We determine if an arrangement is a lease at inception date when it is given control of the underlying assets. We elected the practical expedient not to apply the lease recognition and measurement requirements to short-term leases, which is any lease with a term of 12 months or less as of the commencement date that does not include an option to purchase the underlying asset that the lessee is reasonably certain to exercise.

Our building leases previously accounted for as build-to-suit arrangements prior to the adoption of Accounting Standards Codification (“ASC”) 842 - Leases (“ASC 842”) are accounted for as finance leases under the requirements of ASC 842.

Lease right-of-use (“ROU”) assets and lease liabilities are recognized based on the present value of the future minimum lease payments over the lease term at commencement date. As our leases do not typically provide an implicit rate, we use incremental borrowing rate based on the information available at commencement date in determining the present value of future payments. We will reassess the incremental borrowing rate periodically for application to any new leases or lease modifications or if any company-specific or general business conditions warrant.

Lease ROU assets include any lease payments made and initial direct costs incurred. We have lease agreements with lease and non-lease components. We generally account for each lease component separately from the non-lease components, and excludes all non-lease components from the calculation of minimum lease payments in measuring the ROU asset and lease liability.

Our lease terms may include options to extend or terminate the lease when it is reasonably certain that we will exercise that option. Lease expense for minimum lease payments is recognized on a straight-line basis over the lease terms.
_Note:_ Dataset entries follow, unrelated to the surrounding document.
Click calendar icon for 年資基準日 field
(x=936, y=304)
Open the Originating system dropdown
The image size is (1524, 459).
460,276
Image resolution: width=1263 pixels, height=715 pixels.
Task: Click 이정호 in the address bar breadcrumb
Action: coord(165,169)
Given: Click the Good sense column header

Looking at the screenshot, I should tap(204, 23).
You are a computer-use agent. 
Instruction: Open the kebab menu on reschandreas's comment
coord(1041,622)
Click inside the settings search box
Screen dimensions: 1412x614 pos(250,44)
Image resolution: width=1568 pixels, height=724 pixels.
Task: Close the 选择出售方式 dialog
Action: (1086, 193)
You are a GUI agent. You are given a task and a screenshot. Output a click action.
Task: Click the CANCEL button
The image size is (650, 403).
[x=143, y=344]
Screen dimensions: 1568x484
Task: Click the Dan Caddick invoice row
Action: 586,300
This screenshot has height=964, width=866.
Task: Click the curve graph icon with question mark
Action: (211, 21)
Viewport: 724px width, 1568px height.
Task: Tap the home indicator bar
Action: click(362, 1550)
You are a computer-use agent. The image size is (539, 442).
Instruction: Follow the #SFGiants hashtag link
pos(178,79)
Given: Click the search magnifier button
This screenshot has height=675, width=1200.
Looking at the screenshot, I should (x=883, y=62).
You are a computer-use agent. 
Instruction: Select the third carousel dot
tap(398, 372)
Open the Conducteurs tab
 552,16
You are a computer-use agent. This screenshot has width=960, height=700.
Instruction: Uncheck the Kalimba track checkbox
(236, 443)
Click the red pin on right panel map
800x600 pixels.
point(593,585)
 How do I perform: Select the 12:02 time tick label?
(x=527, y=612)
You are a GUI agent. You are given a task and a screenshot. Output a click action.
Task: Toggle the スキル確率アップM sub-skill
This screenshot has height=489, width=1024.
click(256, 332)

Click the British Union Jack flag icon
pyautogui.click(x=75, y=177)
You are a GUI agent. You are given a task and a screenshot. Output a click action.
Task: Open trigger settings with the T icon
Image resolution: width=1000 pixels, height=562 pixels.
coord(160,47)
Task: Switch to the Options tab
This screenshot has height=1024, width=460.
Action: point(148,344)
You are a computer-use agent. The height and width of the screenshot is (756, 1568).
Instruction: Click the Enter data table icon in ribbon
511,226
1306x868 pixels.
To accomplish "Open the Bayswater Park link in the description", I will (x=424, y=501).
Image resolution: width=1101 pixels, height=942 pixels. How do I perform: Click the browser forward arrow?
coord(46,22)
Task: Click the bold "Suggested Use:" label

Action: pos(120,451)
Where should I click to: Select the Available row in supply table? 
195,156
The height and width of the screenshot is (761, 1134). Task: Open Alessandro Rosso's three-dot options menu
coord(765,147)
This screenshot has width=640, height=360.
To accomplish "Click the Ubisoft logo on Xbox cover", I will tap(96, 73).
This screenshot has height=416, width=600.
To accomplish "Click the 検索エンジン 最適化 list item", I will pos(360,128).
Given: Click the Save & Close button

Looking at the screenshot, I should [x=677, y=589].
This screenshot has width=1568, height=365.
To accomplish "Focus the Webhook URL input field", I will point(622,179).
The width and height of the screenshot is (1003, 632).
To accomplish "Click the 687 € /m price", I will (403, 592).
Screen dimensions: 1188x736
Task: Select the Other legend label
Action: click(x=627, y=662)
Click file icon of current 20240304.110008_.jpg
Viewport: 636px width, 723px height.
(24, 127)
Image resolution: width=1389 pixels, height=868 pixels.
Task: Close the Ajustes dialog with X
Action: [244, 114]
Regarding leases denominated in a foreign currency, the related ROU assets and the corresponding ROU asset amortization costs are remeasured using the exchange rate in effect at the date of initial recognition; the related lease liabilities are remeasured using the exchange rate in effect at the end of the reporting period; the lease costs and interest expenses related to lease liability accretion are remeasured using average exchange rates for the reporting period.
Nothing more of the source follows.